Em suma o ator deve confiar em seu instinto e o diretor
em seu cérebro?
Não, não exatamente. Eu também confio freqüentemente
no instinto. Senão, eu não teria trabalhado nas condições
absurdas em que trabalhei. O importante, entretanto,
não é rodar exatamente o que está escrito no roteiro,
nem muito menos mudar sem parar, conforme o humor, o
tempo ou a paisagem. O importante é partir, desde o
primeiro plano, tendo o filme todo bem amadurecido no
interior de si. Dizem que sou muito purista e muito
lento durante as filmagens. Na verdade, sou ainda mais
purista e mais lento na preparação do filme, e este
é o momento mais difícil. No dia em que se vê de forma
realmente clara o que se quer fazer ou dizer, então
pode-se começar com tranqüilidade e confiar totalmente
no instinto. Mas tudo isso, claro, faz parte do domínio
maravilhoso das boas intenções.
Tínhamos começado a falar de pesquisa técnica. Em
que direção você conduz essa pesquisa?
Antes de mais nada, eu diria que parte-se de um dado
negativo: o esgotamento das técnicas e métodos atuais.

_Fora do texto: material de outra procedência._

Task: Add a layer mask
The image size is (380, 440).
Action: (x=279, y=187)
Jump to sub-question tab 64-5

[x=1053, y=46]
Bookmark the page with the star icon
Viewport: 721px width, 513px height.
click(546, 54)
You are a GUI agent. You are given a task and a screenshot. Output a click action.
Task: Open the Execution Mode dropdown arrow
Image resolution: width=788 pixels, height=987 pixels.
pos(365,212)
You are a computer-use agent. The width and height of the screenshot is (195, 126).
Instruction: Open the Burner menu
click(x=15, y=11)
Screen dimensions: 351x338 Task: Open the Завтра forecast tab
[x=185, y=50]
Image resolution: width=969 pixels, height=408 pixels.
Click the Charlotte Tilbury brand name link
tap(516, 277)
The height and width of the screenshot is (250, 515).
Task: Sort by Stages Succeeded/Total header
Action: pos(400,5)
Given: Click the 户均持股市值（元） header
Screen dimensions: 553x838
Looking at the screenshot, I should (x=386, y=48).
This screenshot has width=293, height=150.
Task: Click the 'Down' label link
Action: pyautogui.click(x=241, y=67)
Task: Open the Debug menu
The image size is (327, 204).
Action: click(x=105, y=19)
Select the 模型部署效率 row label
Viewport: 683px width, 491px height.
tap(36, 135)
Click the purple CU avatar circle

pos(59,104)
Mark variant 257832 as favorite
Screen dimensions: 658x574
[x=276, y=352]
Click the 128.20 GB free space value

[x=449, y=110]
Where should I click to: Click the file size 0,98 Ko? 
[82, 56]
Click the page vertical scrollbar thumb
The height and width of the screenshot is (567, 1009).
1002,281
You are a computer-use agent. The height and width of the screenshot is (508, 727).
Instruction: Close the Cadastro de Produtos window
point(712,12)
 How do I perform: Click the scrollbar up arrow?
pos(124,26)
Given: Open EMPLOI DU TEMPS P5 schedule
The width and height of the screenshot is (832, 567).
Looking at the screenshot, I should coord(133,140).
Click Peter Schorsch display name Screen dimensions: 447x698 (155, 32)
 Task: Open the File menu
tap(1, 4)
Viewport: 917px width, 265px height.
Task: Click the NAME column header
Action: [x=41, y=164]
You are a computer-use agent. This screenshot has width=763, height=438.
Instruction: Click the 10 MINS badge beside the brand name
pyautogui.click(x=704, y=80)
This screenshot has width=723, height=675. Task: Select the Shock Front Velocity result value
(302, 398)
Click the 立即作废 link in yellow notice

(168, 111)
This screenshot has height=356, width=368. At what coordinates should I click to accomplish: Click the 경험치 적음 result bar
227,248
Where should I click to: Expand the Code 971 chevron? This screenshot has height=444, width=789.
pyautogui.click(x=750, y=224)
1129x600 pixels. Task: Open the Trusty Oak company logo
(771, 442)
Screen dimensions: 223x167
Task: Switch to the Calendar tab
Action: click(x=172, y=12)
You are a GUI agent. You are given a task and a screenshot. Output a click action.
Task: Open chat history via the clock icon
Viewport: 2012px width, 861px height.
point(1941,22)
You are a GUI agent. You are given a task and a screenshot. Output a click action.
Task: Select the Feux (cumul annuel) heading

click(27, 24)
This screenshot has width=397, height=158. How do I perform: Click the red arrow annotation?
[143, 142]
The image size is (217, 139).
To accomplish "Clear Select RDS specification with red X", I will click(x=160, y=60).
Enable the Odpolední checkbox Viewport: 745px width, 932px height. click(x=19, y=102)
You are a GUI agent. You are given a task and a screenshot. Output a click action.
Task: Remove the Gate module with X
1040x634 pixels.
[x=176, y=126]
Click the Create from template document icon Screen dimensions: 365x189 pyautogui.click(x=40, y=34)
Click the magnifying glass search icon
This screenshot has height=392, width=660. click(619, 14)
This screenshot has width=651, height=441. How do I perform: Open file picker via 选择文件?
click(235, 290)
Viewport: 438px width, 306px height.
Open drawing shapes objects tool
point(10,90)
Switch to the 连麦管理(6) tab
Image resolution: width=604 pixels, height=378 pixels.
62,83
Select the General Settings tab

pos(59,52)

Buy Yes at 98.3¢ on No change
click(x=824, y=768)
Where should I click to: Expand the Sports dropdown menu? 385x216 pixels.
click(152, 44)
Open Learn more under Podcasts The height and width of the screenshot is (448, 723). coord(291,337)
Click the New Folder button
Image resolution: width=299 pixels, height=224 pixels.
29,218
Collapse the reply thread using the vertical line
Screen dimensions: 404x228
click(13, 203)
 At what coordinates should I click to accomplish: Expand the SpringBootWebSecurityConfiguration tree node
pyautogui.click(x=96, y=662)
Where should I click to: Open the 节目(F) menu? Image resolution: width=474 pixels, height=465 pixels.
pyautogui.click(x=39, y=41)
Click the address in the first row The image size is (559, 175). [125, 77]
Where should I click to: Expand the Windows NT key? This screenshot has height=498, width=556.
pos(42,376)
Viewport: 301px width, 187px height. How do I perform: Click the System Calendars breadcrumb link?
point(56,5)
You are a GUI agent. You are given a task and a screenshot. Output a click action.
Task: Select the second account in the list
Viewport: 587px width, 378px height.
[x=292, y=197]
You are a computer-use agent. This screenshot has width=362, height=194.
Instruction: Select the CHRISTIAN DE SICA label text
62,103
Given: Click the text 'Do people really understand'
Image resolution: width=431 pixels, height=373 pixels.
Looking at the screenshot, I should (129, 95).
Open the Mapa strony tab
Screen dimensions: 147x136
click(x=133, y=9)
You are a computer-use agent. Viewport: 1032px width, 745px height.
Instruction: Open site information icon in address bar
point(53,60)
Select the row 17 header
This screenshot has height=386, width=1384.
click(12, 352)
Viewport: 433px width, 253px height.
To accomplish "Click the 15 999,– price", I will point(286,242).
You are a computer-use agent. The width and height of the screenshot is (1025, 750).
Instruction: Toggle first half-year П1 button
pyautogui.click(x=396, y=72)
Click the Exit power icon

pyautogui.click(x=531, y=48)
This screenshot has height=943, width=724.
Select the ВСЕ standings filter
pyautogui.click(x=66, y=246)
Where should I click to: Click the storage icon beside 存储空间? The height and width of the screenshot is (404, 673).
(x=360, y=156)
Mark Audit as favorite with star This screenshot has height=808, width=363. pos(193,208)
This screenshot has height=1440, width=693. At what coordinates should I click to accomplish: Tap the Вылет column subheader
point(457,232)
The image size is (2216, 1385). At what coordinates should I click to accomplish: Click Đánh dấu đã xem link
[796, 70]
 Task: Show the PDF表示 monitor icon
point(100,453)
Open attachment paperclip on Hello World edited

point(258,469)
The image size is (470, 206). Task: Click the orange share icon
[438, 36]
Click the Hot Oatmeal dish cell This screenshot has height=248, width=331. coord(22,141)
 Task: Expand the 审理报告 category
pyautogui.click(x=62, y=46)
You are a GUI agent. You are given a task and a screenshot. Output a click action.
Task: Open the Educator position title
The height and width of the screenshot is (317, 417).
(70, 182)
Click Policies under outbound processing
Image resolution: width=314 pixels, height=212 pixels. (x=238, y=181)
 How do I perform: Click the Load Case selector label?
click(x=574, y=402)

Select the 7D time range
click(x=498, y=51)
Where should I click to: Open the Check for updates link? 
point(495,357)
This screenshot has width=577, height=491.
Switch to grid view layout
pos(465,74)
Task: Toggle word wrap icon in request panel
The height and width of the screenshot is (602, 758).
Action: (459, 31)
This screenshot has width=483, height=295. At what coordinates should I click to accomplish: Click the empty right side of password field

Minha forma de narrar já mudou muito. Eu gostaria que
ela mudasse ainda mais. Minha idéia para este filme
[A Aventura, N.T.] seria construir cada seqüência
de uma forma pessoal, particular, e que o filme nascesse
sob o impulso de uma imaginação renovada incessantemente,
mesmo que esta imaginação deva, por vezes, modificar
a substância.
Por exemplo?
Por exemplo, veja o problema da paisagem. Neste filme
[A Aventura, N.T.], a paisagem é um elemento
não apenas indispensável, mas preponderante. Senti a
necessidade de quebrar bastante a ação, inserindo planos
que podem parecer formais, gratuitos, enquadramentos
quase do tipo documental (uma mangueira, o mar, a passagem
dos golfinhos, coisas desse tipo), que, na realidade,
pra mim são indispensáveis, porque “servem” à idéia
do filme.
E qual é essa idéia?
Minha idéia parte da observação de um fato: vivemos
hoje num período de extrema instabilidade, instabilidade
política, moral, social, e mesmo física. O mundo é instável
ao nosso redor e no nosso interior. Eu fiz um filme
sobre a instabilidade dos sentimentos, sobre o mistério
dos sentimentos. As pessoas se encontram numa ilha,
numa situação um pouco dramática: uma moça de seu grupo
desapareceu. As buscas começam. O homem que ama essa
mulher deveria estar transtornado, preocupado, inquieto.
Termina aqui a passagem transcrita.